Les inscriptions, généralement courtes, sont souvent très difficiles à interpréter : elles sont parfois endommagées ; leurs runes peuvent présenter des formes inhabituelles ; elles sont écrites dans des langues mal connues ; elles reflètent un univers mental étranger. Certaines ne semblent pas même correspondre à des mots (à moins, peut-être, qu'il ne s'agisse de cryptage, ou d'abréviations). Une même inscription peut donc être interprétée de façons radicalement différentes. De plus, les inscriptions retrouvées ne représente qu'une petite fraction des textes produits au cours de la période, et pas nécessairement représentative. Il est donc très difficile de donner une vue d'ensemble du corpus.
Les inscriptions apparaissent généralement sur des objets mobiliers – armes, bractéates, bijoux (fibules en particulier), et une grande variété d'objets, depuis le simple bout d'os jusqu'à la magnifique corne en or de Gallehus, en passant par des outils ou des objets domestiques. Une grande partie a été retrouvée dans des tombes ou dans des marécages sacrificiels.
Les inscriptions en ancien fuþark se résument souvent à un nom, celui du propriétaire ou du donateur (ce dernier parfois accompagné d'un vœu, d'une dédicace), de l'artisan ou du graveur. Les armes peuvent également avoir leur propre nom, renvoyant à leur fonction (fer de lance d'Øvre Stabu, par exemple, qui porte un nom signifiant « qui met à l'épreuve »), des noms peut-être « magico-poétiques », selon la formule de Wolfgang Krause.
De nombreuses inscriptions, difficiles à déchiffrer, se prêtent d'ailleurs à une interprétation relevant d'un usage magique des runes.

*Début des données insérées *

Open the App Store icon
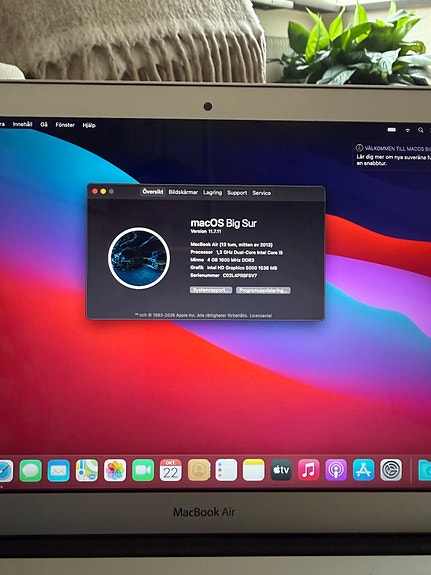Viewport: 431px width, 575px height. coord(364,470)
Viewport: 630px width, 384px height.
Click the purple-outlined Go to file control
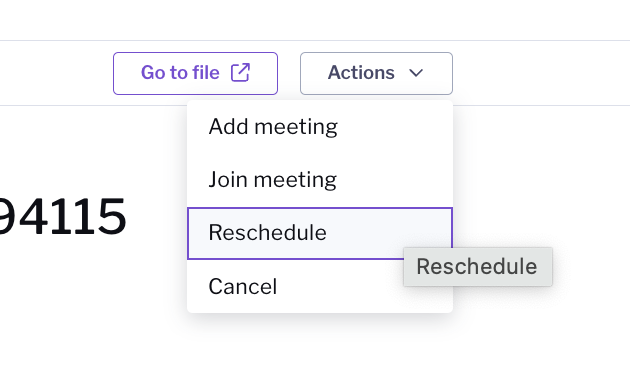tap(195, 74)
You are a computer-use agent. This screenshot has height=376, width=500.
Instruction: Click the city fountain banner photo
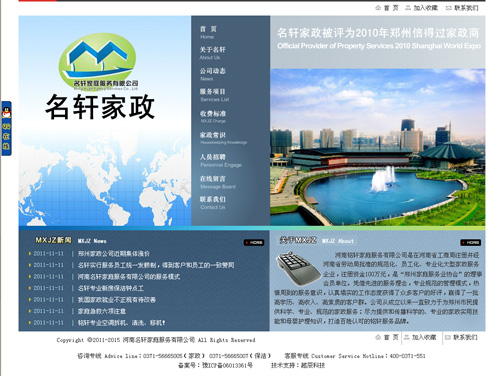tap(378, 147)
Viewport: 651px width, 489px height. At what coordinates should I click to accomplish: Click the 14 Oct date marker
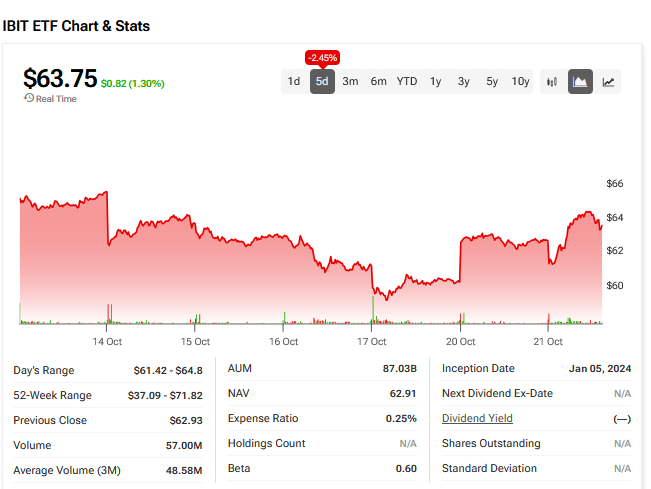pos(107,341)
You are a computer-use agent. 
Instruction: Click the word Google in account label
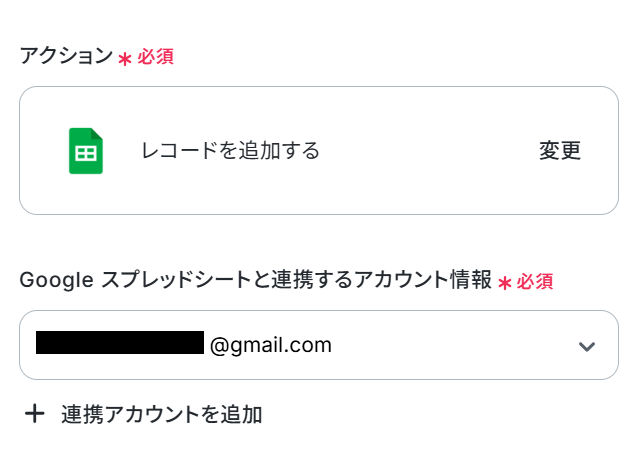tap(57, 280)
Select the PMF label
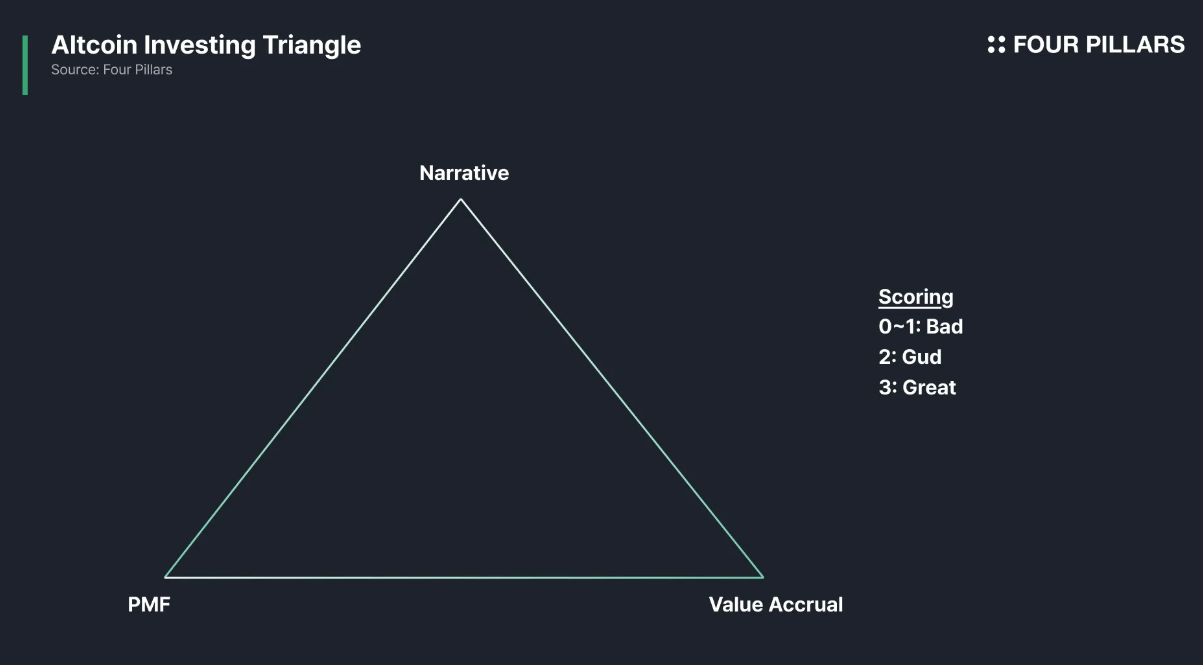 tap(149, 604)
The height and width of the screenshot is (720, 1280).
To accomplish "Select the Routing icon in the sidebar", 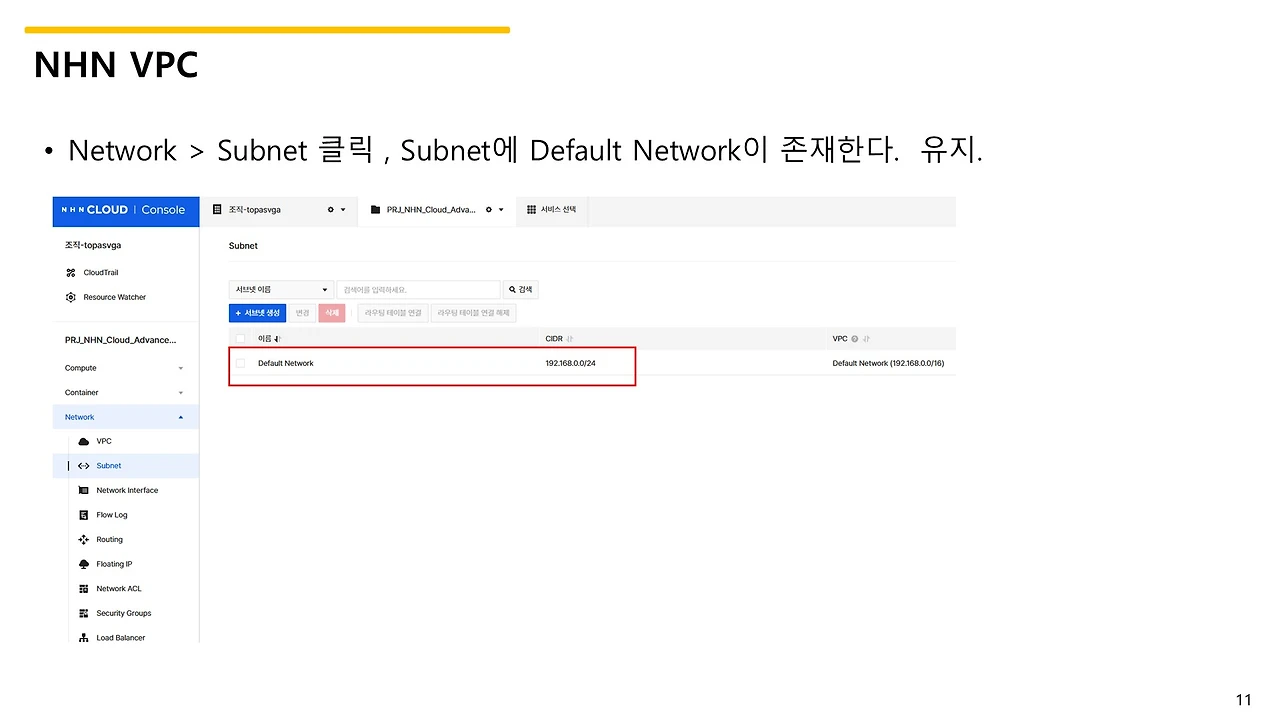I will (x=84, y=539).
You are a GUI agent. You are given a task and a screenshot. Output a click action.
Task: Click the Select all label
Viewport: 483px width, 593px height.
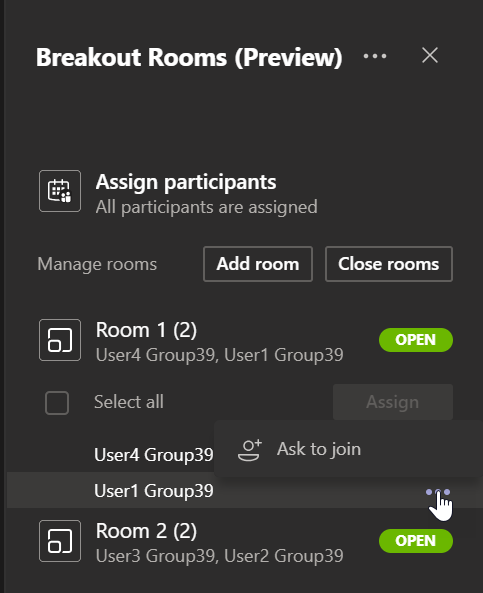tap(129, 402)
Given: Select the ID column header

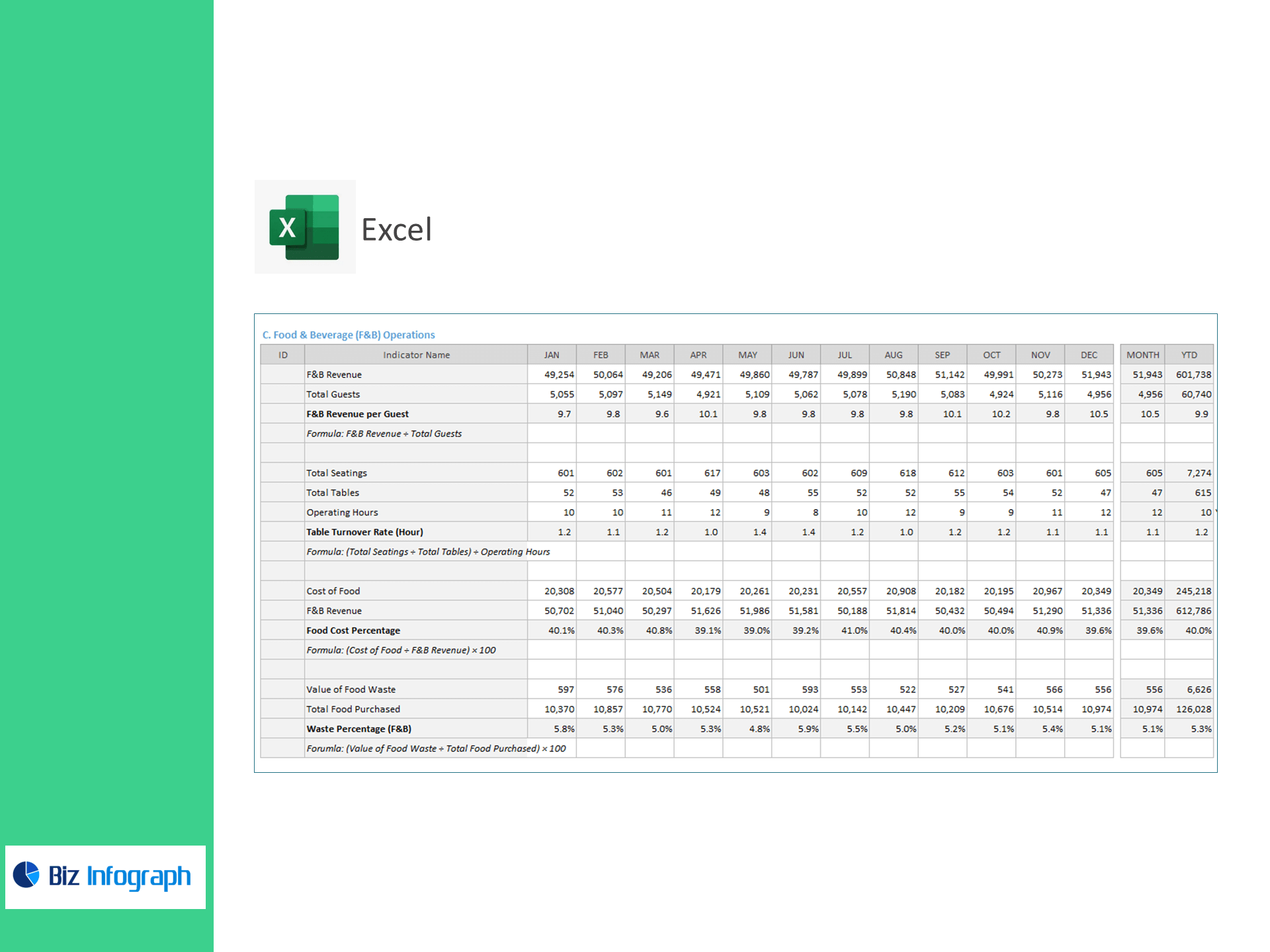Looking at the screenshot, I should click(x=283, y=355).
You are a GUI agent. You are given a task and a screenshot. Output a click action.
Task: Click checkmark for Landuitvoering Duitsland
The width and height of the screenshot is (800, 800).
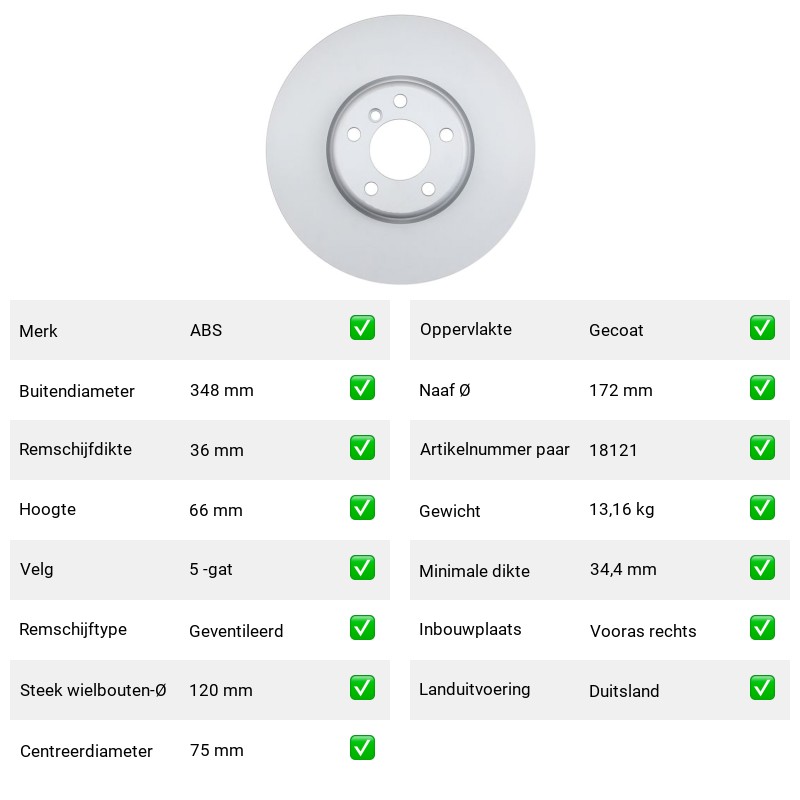coord(762,688)
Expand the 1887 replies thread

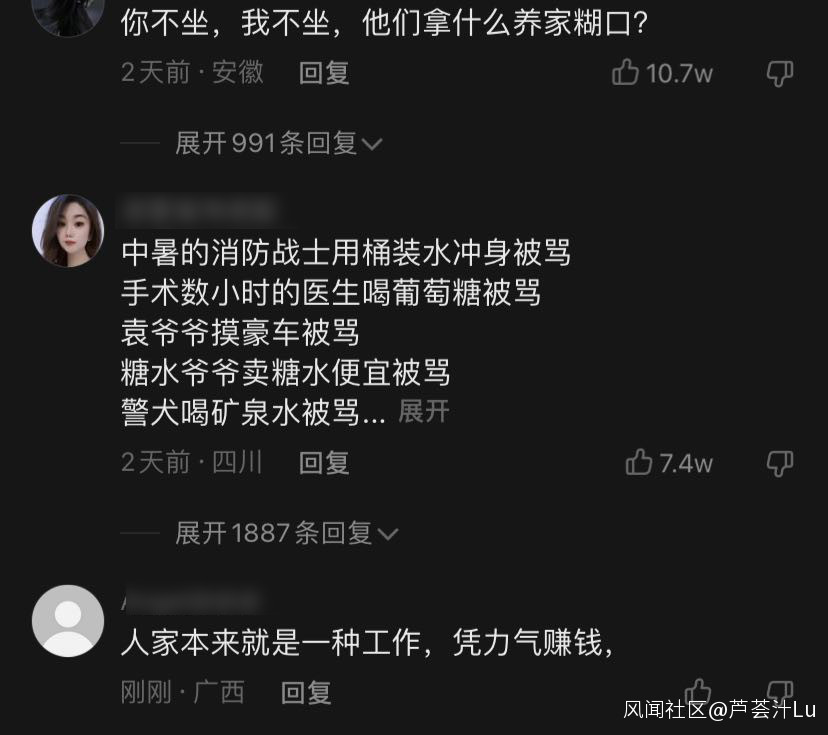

Certaines laissent entrevoir une caste de prêtres-magiciens, capables de conférer un pouvoir magique aux objets par le simple fait d'y graver leur nom. Ces maîtres des runes se désignent quelques fois sous le nom d'erilaR, terme dont la signification demeure incertaine, parfois rapproché du nom d'un peuple, les Hérules, parfois apparenté au titre scandinave jarl, mais interprété comme désignant un magicien, un prêtre, ou les deux à la fois.
Les runologues contemporains mettent toutefois en garde contre la tentation d'attribuer une signification magique à toute inscription obscure, soulignant que la valeur magique des runes n'est attestée que de façon marginale, même si les runes peuvent, comme tout système d'écriture, être utilisées pour écrire des formules magiques. Les inscriptions indéchiffrables peuvent tout aussi bien être attribuées à des artisans insuffisamment lettrés.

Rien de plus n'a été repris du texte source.